Ich muss mir einfach mal Luft machen.
Meine Mutter hatte es nicht einfach in der Kindheit und als sie 15 war bin ich auf die Welt gekommen.
Als ich ein Kind war, habe ich alles für sie getan. Sie war unselbständig und schwach und hat mir immer gesagt: "hilf mir, ich bin schwach und du bist stark". Ich habe ihre Probleme angehört, ihr nachts Tabletten gebracht. Sie steckte immer in finanziellen Schwierigkeiten und ich habe nachts mit ihr Budget gemacht, ausgerechnet wieviel sie pro Tag noch ausgeben kann. Ich habe mit Versicherungen und Aemter telefoniert und mit dem gelben Büechli Zahlungen gemacht. Mit meinen Sorgen konnte ich nirgends hin, sie hatte schon genug, also konnte ich sie nicht auch noch mit meinen belasten. Ich hatte keine andere Bezugsperson, da mein Vater starb und wir 9 mal umgezogen sind. Ich habe das alles gerne getan, aus Liebe. Heute weiss ich, dass Kinder alles tun, um geliebt zu werden. Eigentlich bin ich immer ihrer Liebe hinterher gerannt und habe sie doch nie bekommen. Ich durfte nicht aus dem selben Glas trinken wie sie, weil sie sich vor mir ekelte, jedoch durfte ich einmal ihre Stuhlprobe in das Röhrchen füllen, weil sie den Geschmack nicht ertrug. Auch noch als Erwachsene war ich immer für sie da. Ich wohnte lange Zeit noch in ihrer Nähe und sie hat mich angerufen, damit ich ihr Besorgungen machen kann oder mit irgendwelchem Zeugs helfe. Jahrelang habe ich es ertragen, dass ich half und danach der Idiot war. Z.B. Steuererklärung ausgefüllt und wenn die Rechnung kam, hat sie mich angeschnauzt, ich hätte sicher etwas falsch gemacht, die Rechnung sei zu hoch usw.

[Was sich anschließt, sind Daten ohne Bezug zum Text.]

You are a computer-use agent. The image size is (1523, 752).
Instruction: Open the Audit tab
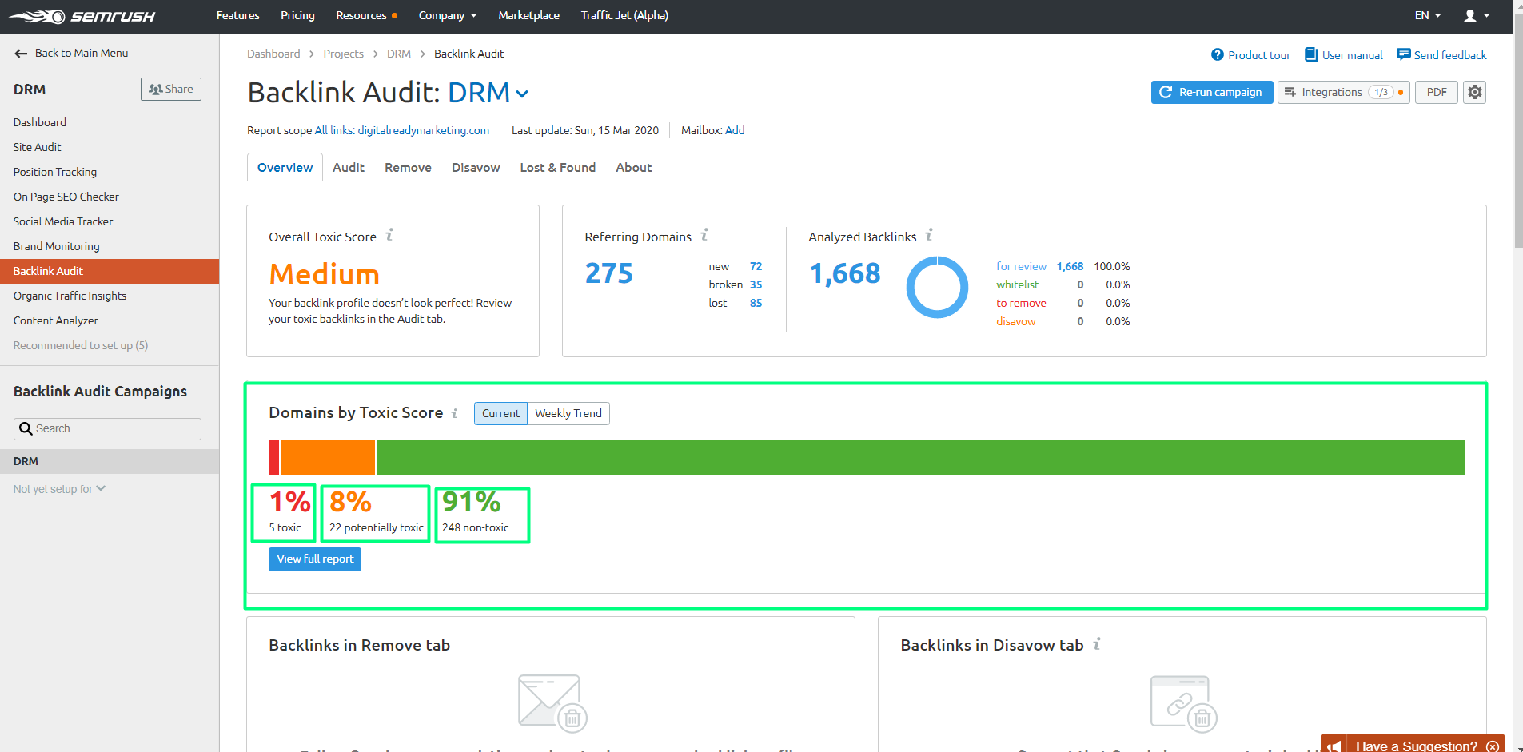(x=348, y=168)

Immer wieder fiel ich auf sie rein und weinte mir danach zu hause die Augen aus. Langsam aber sicher habe ich begriffen, dass ich ihr gar nicht helfen kann. Mehr und mehr sagte ich ihr, sie solle es selber versuchen. Da ich dann auch etwas weiter weggezogen bin, war es für mich einfacher. Vor fünf Jahren hatte sie ihre Stelle die sie 12 Jahre hatte gekündigt, aber keine neue gefunden. Sie rief mich an und sagte, sie würde sich umbringen, wenn sie keine Stelle mehr fände. Ich dachte mir noch während dem Gespräch, ich lasse mich nicht drauf ein. Es ist ihr Leben. Es war Abend und ich ging ins Bett. Um halb zwei erwachte ich schweissgebadet... am nächsten Tag habe ich ihr eine Stelle in "meiner" Firma besorgt. Ich bot ihr an, in meiner Wohnung zu wohnen, bis sie was eigenes gefunden hat und zog vorübergehend zu meinem Freund. Am ersten Tag kam sie schon mal nicht zur Arbeit, weil "sie sich nicht traute". Nach zwei Monaten kündigte sie, weil ich mich zuwenig um sie gekümmert hätte (ich hätte sie immer alleine gelassen in der Wohnung). Mittlerweile wusste die komplette Firma über mein Privatleben Bescheid. Dann wurde ich schwanger. Sie verlangte von mir, dass ich ihre Sachen zügle, mir ging es aber nicht gut in den ersten Monaten und sie beschimpfte mich, es sei eine Schande, so eine Tochter zu haben. Wir hatten ausgemacht, dass sie mir monatlich 500 Fr Miete für die Wohnung bezahlt (das war ein Drittel der tatsächlichen Miete). Sie legte mir, als sie die Wohnung verliess einen Zettel hin. Sie habe mir das Geld überwiesen, obwohl sie es nicht müsste, wenn sie von mir Miete verlangt hätte, als ich ein Kind gewesen war, hätte sie immer noch Geld zugut und sie hoffe, dass mir mein Kind auch einmal dasselbe antun würde.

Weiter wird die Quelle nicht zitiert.